Beş yıl kadar İstanbul Fatih’te Cerrah/Kocamustafa paşa o civarlarda yaşarken çöplerimizi çöp odalarına atıyorduk. Büyük çöp odaları yerin altına gömülmüş bir şekilde binlerce hanenin çöpünü toplamaya yetecek büyüklükte yeryüzünde bizim çöp kovalarından bizar daha büyük bir alan kaplıyordu.  Yıllar sonra doğup büyüdüğüm kente geri döndüğümde çöp sorunuyla karşılaştım. İnsanlar çöplerini dışarıya çıkartıyorlar, belediyeye bağrışıyorlar ve seçilmiş kişi de bu sorunu demokratik bir sürecin parçası gibi anlatarak her kes sorumluluğunu yerine getirsin gibi açıklamalarda bulunuyordu. Sonra değişim oldu. Çöp kutuları dağıtıldı. Kimi yakıldı, kimi tekmelendi… İşte kapağı neden açık bırakıldı gibi sayısız, lüzumsuzluklarla akıl tutulmalarına devam ediyoruz.

Gömlek iliklemeye başlandığında düğme yanlış iliğe girdiğinde en alta kadar bu yanlışlık devam eder. Bizim sorunumuz da birilerinin ön görgüsüzlüğüyle ilgili sağlıklı düşünce ve teknik beceriye ulaşamadığımızdan dolayı zincirleme sorunları yaşamaya devam ediyoruz.

Deprem sonrası alınan kararla kentsel dönüşüm yasası çıkartıldı. Yasa ile düzenli, güvenli ve organize yerleşime yönelik doğru projeleri üretemediğini hep birlikte yaşıyoruz. Bu konu temelde yasanın olup olmamasıyla ilgili değil ahlaksal bir sorun olarak gündemimizi meşgul etmeye devam ediyor.

Organize mahalle fikri olarak ortaya atacağım bu teknik çalışmanın başlayabilmesi için Kamu-Halk ortaklığı oluşturularak “0 sorunlu” yerleşim alanlarının inşasında nasıl bir yönetim sistemi kurulması gerektiği üzerine düşüncelerimi aktaracağım.

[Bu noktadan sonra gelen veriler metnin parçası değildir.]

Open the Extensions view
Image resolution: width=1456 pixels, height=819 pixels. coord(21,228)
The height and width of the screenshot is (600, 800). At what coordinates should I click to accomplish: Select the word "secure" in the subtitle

Yaşamsal kalite yönetimi oluşturulabilmesi için öncelikli olarak bu yönetim anlayışını olgunlaştırabilecek saygın bir kurum tasarlanmalıdır. Kurumu halk zirveye çıkartmalıdır. Halkı temsilen Belediye ile ortak yaşam alanlarını hazırlamalıdır. Bu hazırlık sürecinde hane içi, bina prosedürleri, site kurgusu, mahalle birliği gibi temelde sosyal güvenlik önlemlerini etraflıca düşünerek, kritik kontrol noktaları analizini yapabilecek teknik ekibin hazırlanması önemlidir. Organize mahalle olarak anlatmaya çalıştığım kurgu kentsel dönüşüm çalışmalarına olumlu katkı sağlayabilecek, fırsat eşitlikleri yaratabilecek, teknik alt yapı soru yaşamamak için gerekli planların, önlemlerin önceden ön görülerek kentin ekonomik yapısına dinamiklik katabilecek bir şekilde hazırlanmalıdır.

Kaliteli bir yaşamın ana unsuru doğru yönetimdir. Yönetim sorunu yaşayan her alanı rahatsız edici olarak hayatımızda istemesek bile yaşıyoruz. Her ne kadar organize mahalle diye proje hazırlansa dahi kentin kalitesini arttırabilmemiz için yönetim kademelerini doğru hazırlayabilmemiz de son derece önemlidir. İşte “0 sorun” olarak anlatmaya çalıştığım düzeni sağlayacak olan teknik ekip her mahallede hizmet noktası olarak göreve hazır olmaları gerekmektedir. Bahsinde bulunduğum teknik ekip 0 sorun sürecini başlatabilmek için kent emniyet düzeni oluşturulması gerekmektedir. Sonra ki süreçte yeni mahalle düzenleri planlanarak disiplinli harekete başlanabilir.

Milletçe yaptığımız hataların kökünde sonuç odaklı düşüncelerin ön yargıları yatmaktadır. Yaşamsal kalite yönetimi olarak anlatmaya çalıştığım konu; sağlıklı süreçlerin geliştirilmesiyle ilgilidir. Kriz anlarını birbirimizi kırmadan, küslük oluşturmayacak şekilde en az hasarla, kayıpla atlatabilmek süreç yönetimiyle sağlanabilir.